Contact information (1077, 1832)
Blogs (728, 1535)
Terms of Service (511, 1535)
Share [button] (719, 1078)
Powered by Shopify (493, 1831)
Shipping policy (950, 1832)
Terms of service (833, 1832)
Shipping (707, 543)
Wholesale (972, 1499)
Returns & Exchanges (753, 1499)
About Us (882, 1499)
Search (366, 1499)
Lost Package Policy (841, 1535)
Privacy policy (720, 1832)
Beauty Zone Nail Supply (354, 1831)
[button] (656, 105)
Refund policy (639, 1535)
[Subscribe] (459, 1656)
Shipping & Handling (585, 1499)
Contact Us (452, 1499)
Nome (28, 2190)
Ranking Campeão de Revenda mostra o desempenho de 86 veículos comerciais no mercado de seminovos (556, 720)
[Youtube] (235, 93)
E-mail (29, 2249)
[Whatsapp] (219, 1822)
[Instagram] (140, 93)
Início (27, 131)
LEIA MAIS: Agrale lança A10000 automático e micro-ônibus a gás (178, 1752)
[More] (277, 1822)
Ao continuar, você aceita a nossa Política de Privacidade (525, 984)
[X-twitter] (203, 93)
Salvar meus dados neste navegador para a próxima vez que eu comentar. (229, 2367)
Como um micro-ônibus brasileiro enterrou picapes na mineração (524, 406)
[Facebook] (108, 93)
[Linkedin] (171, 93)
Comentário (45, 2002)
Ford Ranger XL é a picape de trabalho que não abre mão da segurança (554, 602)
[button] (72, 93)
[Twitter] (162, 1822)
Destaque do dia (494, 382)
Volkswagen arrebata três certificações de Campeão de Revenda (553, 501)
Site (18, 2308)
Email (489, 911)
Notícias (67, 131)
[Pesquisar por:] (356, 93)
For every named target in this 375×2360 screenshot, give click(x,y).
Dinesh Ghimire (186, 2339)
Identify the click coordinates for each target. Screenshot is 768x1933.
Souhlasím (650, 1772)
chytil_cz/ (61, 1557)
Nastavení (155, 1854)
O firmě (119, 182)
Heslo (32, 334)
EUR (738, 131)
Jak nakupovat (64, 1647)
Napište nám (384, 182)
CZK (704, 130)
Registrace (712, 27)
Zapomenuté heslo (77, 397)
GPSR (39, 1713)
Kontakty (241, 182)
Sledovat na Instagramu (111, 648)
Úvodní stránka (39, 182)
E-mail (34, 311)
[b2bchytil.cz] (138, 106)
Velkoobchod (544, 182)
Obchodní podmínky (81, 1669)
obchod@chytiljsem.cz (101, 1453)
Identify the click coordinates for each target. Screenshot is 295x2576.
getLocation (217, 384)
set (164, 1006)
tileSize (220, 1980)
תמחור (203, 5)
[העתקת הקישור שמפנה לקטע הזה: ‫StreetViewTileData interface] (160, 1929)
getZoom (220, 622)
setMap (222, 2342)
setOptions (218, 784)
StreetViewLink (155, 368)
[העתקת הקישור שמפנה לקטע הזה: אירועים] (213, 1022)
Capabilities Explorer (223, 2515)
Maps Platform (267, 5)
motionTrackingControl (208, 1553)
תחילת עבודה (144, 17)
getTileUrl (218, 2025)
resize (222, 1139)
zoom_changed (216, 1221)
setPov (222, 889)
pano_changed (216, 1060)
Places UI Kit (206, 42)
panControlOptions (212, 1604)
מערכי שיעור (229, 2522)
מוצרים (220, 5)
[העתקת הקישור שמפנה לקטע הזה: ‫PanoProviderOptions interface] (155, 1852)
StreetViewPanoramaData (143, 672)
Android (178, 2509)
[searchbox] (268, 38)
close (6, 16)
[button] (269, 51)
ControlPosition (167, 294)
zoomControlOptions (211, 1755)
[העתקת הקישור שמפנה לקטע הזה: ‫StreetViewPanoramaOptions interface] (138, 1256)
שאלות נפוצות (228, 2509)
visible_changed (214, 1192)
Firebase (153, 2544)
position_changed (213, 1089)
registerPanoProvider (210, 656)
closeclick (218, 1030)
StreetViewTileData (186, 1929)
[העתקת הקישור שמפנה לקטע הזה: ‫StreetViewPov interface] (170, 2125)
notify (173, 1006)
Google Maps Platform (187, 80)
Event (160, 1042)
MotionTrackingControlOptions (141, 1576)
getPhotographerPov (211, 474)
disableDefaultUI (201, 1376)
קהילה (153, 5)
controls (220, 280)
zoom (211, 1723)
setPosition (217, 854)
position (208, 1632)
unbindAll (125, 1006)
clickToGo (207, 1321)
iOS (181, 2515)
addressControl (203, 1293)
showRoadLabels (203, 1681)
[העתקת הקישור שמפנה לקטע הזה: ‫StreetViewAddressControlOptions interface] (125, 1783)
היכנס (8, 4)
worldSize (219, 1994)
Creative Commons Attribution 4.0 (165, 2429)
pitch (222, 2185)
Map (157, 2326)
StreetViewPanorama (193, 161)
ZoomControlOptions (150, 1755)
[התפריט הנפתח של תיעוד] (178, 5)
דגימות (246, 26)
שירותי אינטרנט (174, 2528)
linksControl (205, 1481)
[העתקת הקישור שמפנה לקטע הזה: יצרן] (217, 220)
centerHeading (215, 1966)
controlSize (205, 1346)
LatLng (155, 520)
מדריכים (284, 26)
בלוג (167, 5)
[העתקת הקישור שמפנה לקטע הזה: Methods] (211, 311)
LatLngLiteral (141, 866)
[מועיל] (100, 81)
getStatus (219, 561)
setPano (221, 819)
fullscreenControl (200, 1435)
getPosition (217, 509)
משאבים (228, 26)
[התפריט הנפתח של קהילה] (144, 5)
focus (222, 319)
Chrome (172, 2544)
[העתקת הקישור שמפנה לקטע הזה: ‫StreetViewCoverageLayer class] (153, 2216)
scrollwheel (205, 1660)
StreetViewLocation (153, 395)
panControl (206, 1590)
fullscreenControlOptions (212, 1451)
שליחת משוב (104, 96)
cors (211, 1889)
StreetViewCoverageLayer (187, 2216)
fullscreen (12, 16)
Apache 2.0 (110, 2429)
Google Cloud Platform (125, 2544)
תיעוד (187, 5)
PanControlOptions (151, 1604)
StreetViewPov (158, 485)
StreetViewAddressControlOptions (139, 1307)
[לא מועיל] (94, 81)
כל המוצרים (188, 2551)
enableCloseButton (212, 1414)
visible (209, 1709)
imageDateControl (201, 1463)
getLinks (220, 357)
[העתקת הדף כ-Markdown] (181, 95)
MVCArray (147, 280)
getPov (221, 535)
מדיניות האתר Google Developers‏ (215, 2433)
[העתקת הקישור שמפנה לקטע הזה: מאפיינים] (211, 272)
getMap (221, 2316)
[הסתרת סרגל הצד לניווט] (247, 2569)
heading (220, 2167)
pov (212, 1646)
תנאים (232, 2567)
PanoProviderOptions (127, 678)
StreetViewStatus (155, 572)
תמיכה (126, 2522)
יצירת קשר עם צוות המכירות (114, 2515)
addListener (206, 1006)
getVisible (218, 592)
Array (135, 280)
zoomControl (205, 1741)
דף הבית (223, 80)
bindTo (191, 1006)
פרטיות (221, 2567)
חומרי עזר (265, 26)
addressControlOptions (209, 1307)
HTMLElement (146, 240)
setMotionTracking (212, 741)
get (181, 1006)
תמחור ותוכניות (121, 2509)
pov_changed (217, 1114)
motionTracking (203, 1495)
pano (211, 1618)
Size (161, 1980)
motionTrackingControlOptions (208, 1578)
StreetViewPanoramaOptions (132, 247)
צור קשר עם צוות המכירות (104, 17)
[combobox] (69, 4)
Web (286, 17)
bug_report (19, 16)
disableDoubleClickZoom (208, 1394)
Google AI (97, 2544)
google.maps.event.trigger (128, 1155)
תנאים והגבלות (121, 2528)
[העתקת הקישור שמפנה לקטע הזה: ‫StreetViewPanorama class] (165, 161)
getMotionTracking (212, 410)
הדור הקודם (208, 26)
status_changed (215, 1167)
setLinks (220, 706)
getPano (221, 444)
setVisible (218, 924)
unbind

### GOAL OF THE EXERCISE:
Please return every line of the material above that includes "Campeão".

### WRITTEN ANSWER:
Ranking Campeão de Revenda mostra o desempenho de 86 veículos comerciais no mercado de seminovos (556, 720)
Volkswagen arrebata três certificações de Campeão de Revenda (553, 501)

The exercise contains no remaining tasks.